Greenland airspace partly closes over volcanic ash

Naviair spokeswoman Helle Kogsbell told AFP that authorities had partly closed Greenland airspace yesterday "due to the spread of ash from the Icelandic volcano to the east coast of Greenland."

She said the airspace would remain shut until at least 0530 IST today.

"The space, up to 6,000 metres (nearly four miles) of altitude, from north of Kulusuk... to Constable Point in the East, remains closed to air traffic," Kogsbell said.

Naviair is responsible for the airspace over Greenland only up to 6,000 kilometres, while Canada and Iceland have control over airspace above that.

Denmark was the first country besides Iceland to close any airspace after the Grimsvoetn volcano began erupting late Saturday, but European aviation authorities have been closely monitoring the giant column of ash, amid fears it could like last year's eruption wreak havoc on air travel across the continent.

European safety experts have warned that the ash could reach Scotland by tomorrow before sweeping across Britain to hit France and Spain two days later.

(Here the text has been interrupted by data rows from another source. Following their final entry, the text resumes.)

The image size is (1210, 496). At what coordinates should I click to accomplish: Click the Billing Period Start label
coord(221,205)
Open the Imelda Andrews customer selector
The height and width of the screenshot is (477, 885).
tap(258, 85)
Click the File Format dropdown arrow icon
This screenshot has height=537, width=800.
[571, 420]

Norwegian airport operator Avinor meanwhile said today it planned to halt flights between mainland Norway and the country's Arctic archipelago of Svalbard.

"The cloud of ash will reach the waters separating continental Norway and Svalbard," Avinor spokesman Ove Narvesen told AFP.

"There will therefore not be any flights to or from Svalbard today," he said, adding there was also "a certain risk that western Norway will be affected but it is too early to say."
Only two flights were scheduled to fly to or from Svalbard today.